Find every line in the records below that contains the word "image", and copy each such line.
((
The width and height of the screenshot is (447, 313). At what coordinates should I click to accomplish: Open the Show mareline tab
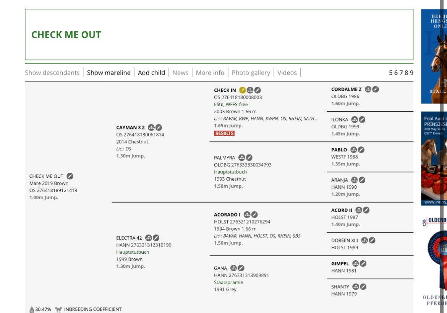coord(109,73)
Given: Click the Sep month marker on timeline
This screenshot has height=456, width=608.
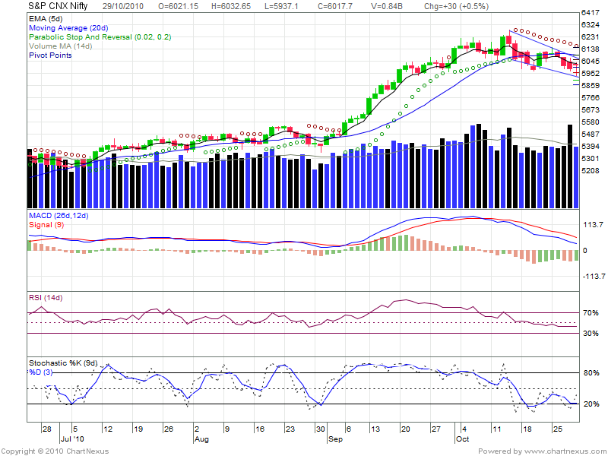Looking at the screenshot, I should [335, 439].
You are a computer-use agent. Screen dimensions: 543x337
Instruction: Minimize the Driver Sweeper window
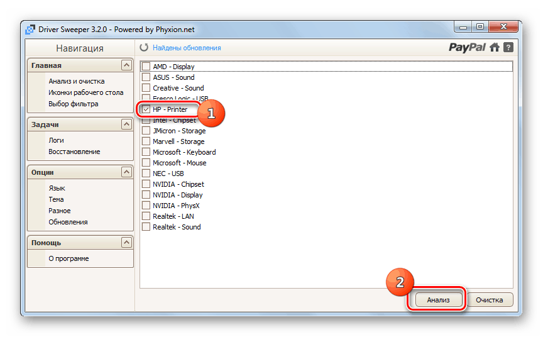[464, 26]
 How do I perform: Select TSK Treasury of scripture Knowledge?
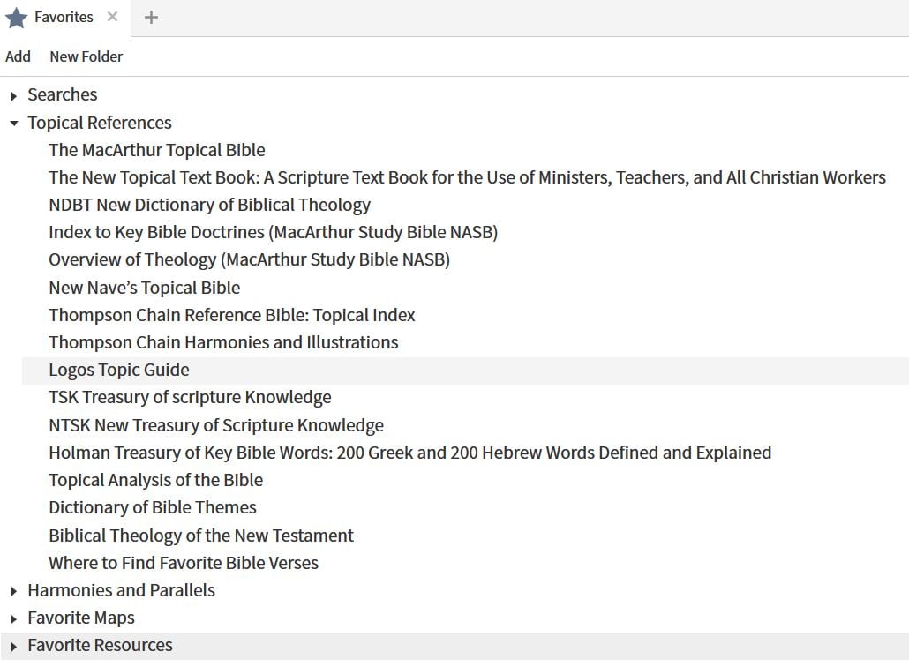click(190, 397)
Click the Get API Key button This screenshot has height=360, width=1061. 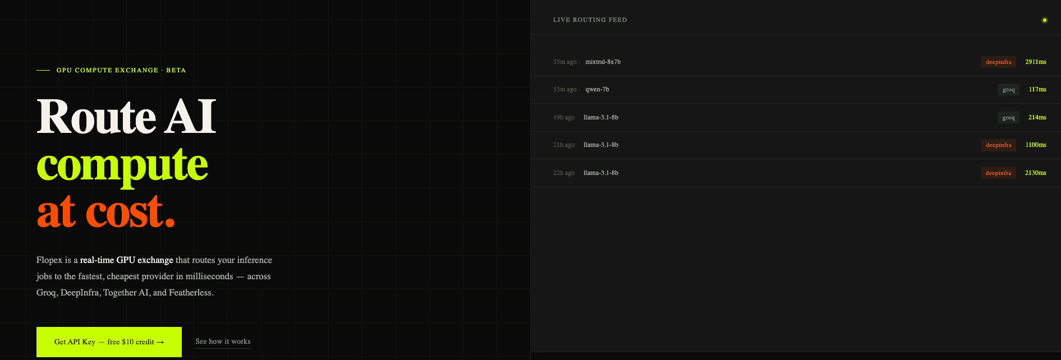coord(109,341)
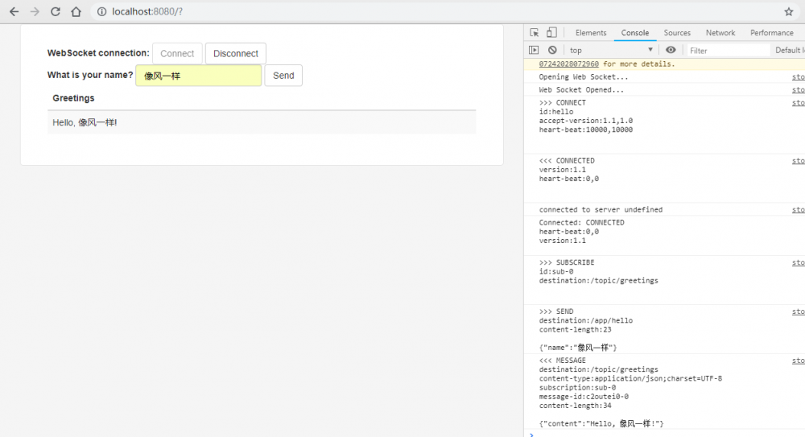Open the 'top' JavaScript context dropdown
805x437 pixels.
coord(612,50)
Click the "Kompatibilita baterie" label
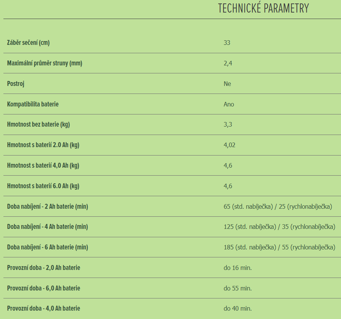341x319 pixels. (x=33, y=104)
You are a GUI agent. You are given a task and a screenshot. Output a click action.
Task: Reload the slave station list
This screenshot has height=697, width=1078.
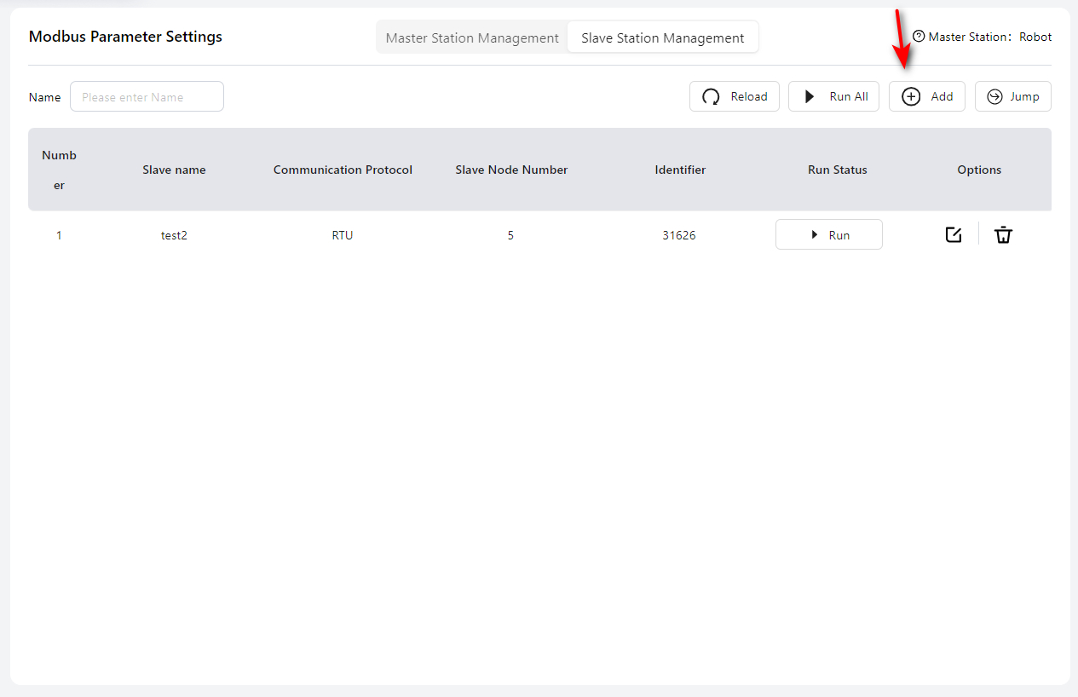click(734, 96)
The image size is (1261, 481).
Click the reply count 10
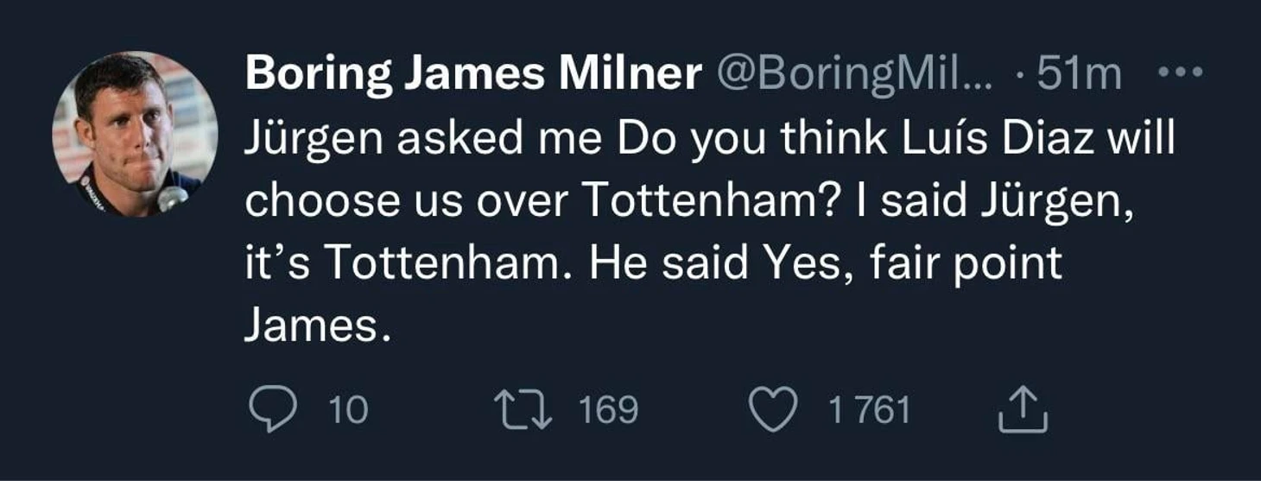[x=349, y=409]
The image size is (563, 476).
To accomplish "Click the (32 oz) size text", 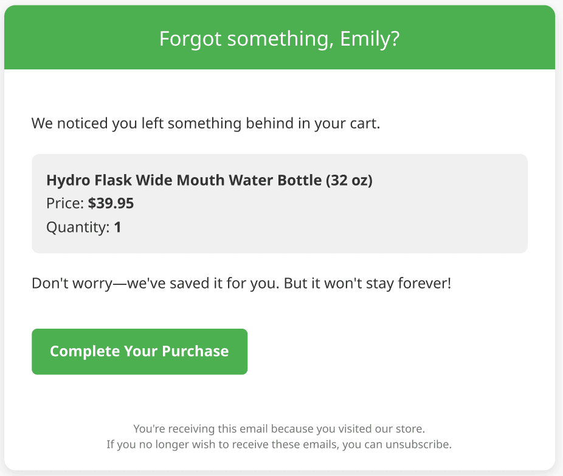I will click(x=349, y=180).
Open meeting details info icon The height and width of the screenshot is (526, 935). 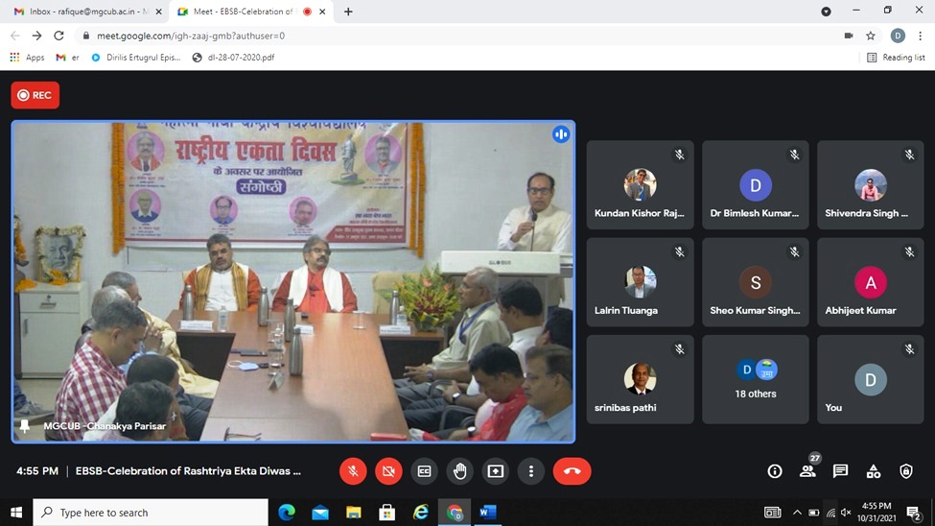[775, 471]
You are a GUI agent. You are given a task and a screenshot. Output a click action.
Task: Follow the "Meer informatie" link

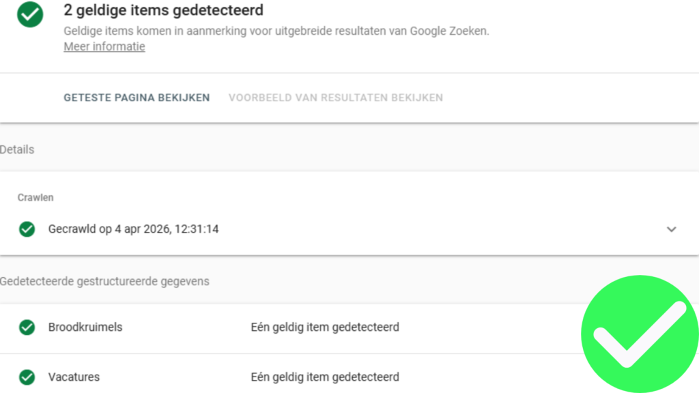tap(104, 46)
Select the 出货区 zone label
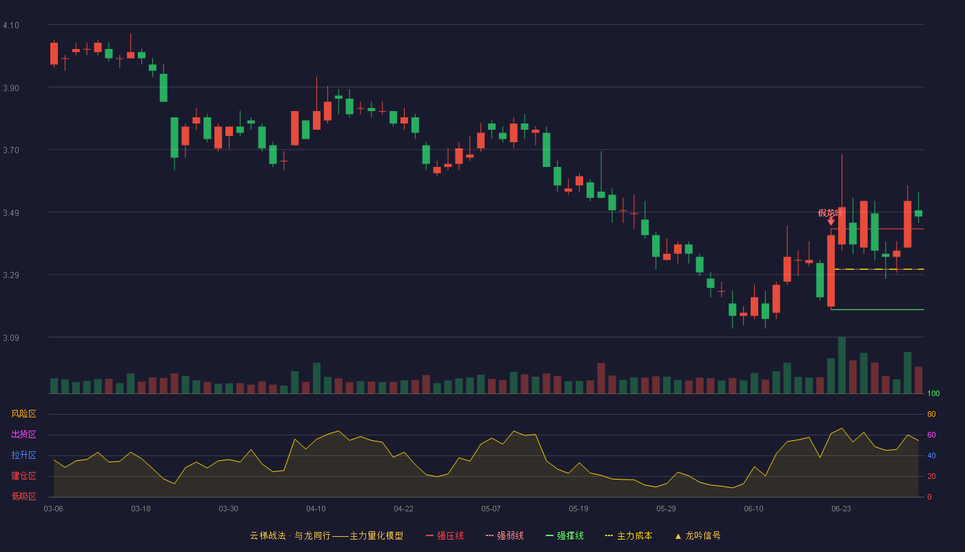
))
■ Worked solution ■
The image size is (1261, 481).
The image size is (563, 476).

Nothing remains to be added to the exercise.